Le Burundi abrite pour la sixième édition consécutive, le tour cycliste international féminin avec la présence de dix équipes venues de différentes nations dont le Kazakistan, l’Afrique du Sud, l’Egypte, le Burkina-Faso, pour ne citer que celles-là. Pour la première étape Bujumbura-Kagwema-Bujumbura, le maillot jaune a été remporté par la Kazakhistanaise Sklyarova Yelizaveta.

« C’est une immense joie de souhaiter la bienvenue à toutes les délégations venues d’ailleurs pour participer à la 6e édition du tour cycliste international féminin, désormais porté par le nom évocateur de «Tour des Reines et des Tambours ». Aujourd’hui, cette compétition franchit une étape historique avec son inscription sur le calendrier de l’Uci (Union cycliste internationale (UCI). Cette reconnaissance internationale est le fruit des efforts conjugués de la fédération burundaise de tennis, du gouvernement du Burundi, du CNO comité national olympique du Burundi), de la confédération africaine de cyclisme, de l’Uci et de l’ensemble des partenaires qui ont cru en cette aventure», a indiqué Phocas Mpezindagano, assistant du ministre de la Jeunesse, des sports et de la culture.
Il a remercié l’Uci au nom du gouvernement, pour son accompagnement, sa confiance et sa volonté de faire progresser le cyclisme africain avec un accent particulier sur le cyclisme féminin. Il a salué le travail remarquable de la Fédération burundaise de cyclisme ainsi que celui du CNO et de tout le comité d’organisation. Il n’a pas manqué de réitérer ses sincères remerciements aux partenaires techniques et financiers, sponsors, médias, autorités administratives ainsi que toute autre personne qui a contribué à la réussite de cet événement sportif historique.

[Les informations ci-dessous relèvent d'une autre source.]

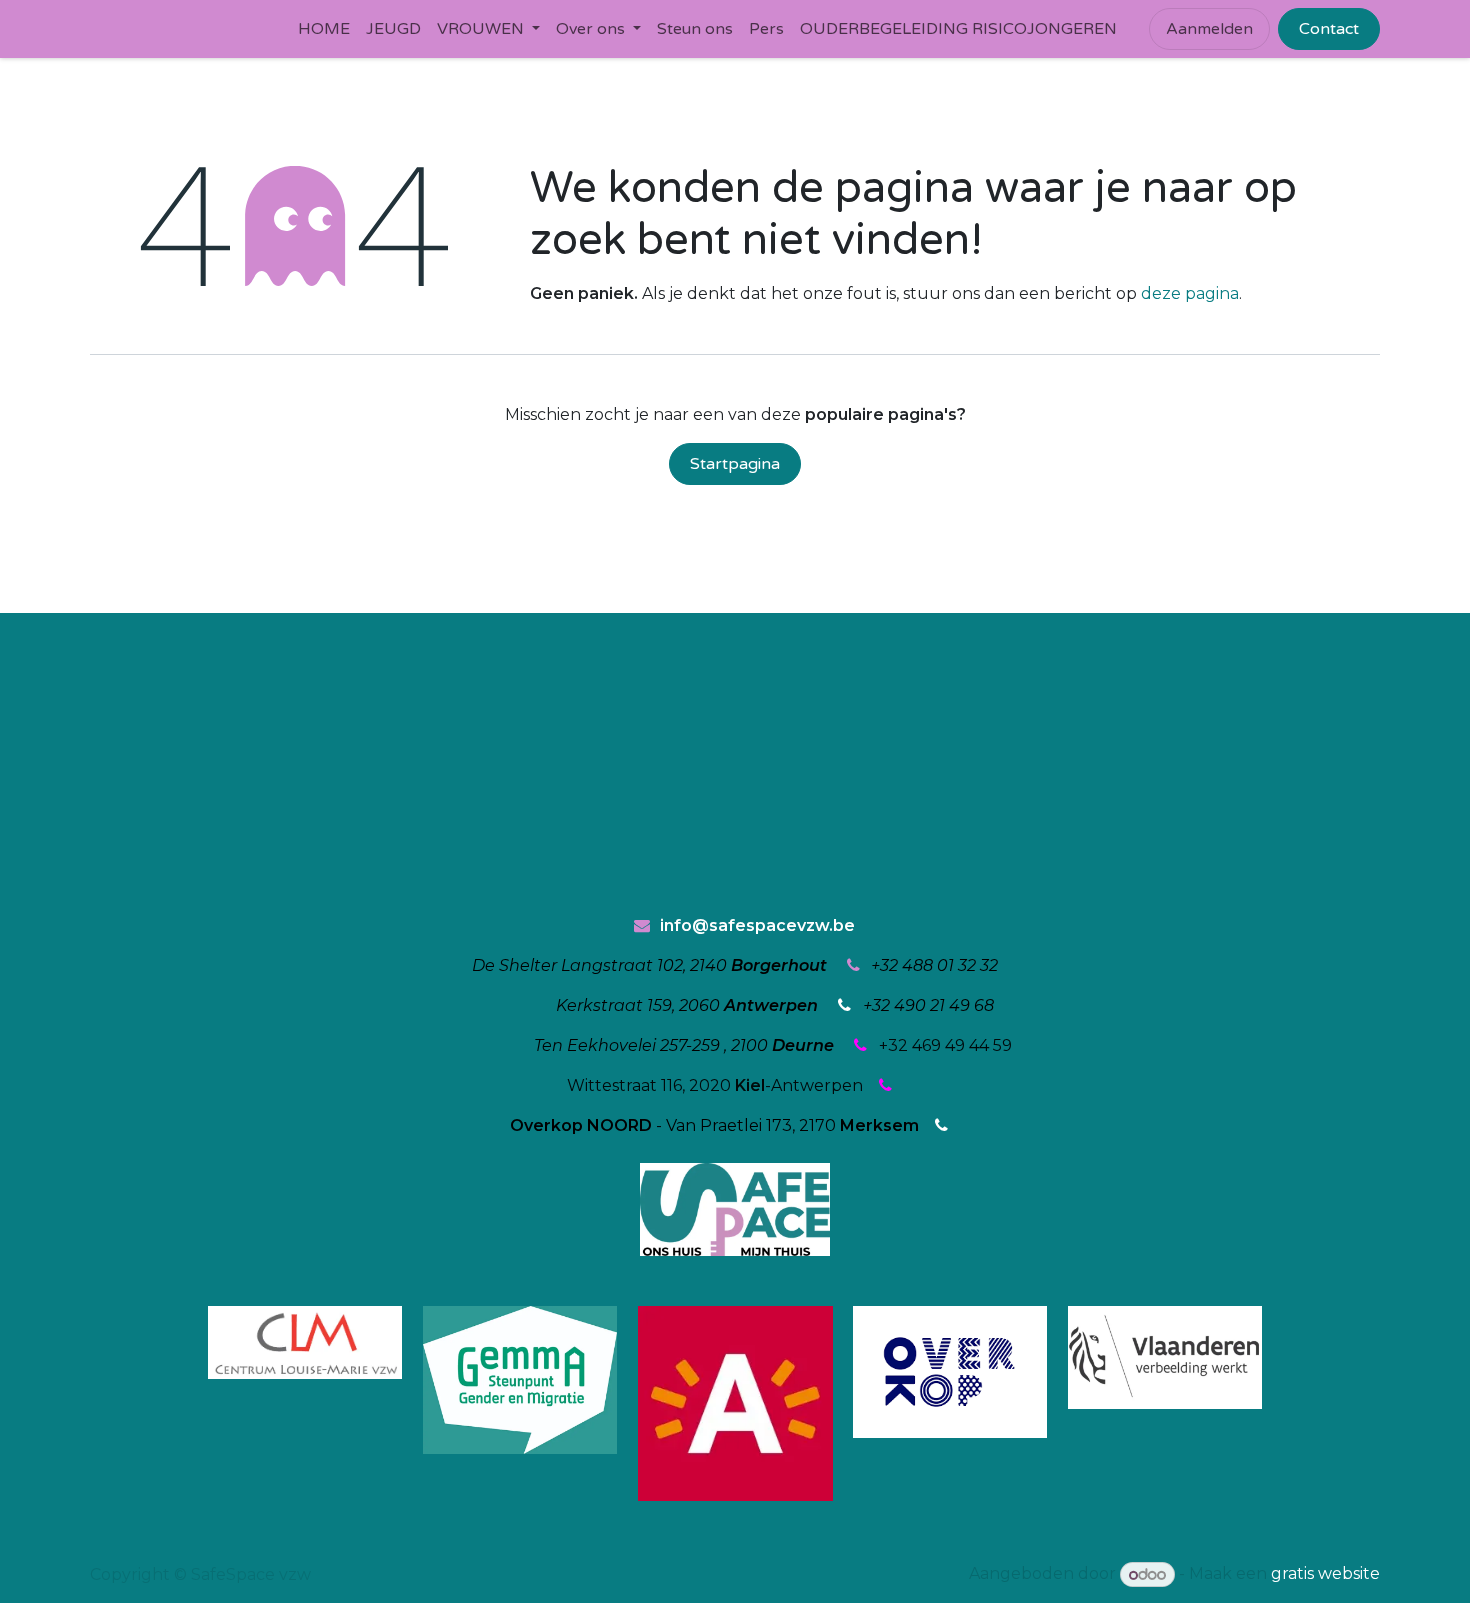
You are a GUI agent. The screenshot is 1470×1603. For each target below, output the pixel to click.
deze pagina (1190, 293)
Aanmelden (1209, 29)
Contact (1329, 29)
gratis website (1325, 1574)
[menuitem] (324, 29)
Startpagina (735, 464)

Le sport, un instrument d’autonomisation des femmes
Il a précisé que le gouvernement du Burundi considère le sport non seulement comme un espace de compétition mais également comme un puissant instrument d’éducation, de santé, de cohésion sociale, d’émancipation de la jeunesse, d’autonomisation des femmes et de développement économique.
M.Mpezindagano a expliqué que le choix du nom «Tour des Reines et des Tambours» est symbolique dans la mesure où les reines représentent les championnes burundaises, leur courage, leur détermination, leur excellence et leur leadership tandis que les tambours représentent l’un des symboles les plus forts de l’identité culturelle burundaise, qui incarne l’unité, la force et la fierté du peuple burundais.
Il a précisé que l’ambition du Burundi est d’organiser des compétitions internationales de qualité, de former et d’équiper les athlètes capables d’y exceller.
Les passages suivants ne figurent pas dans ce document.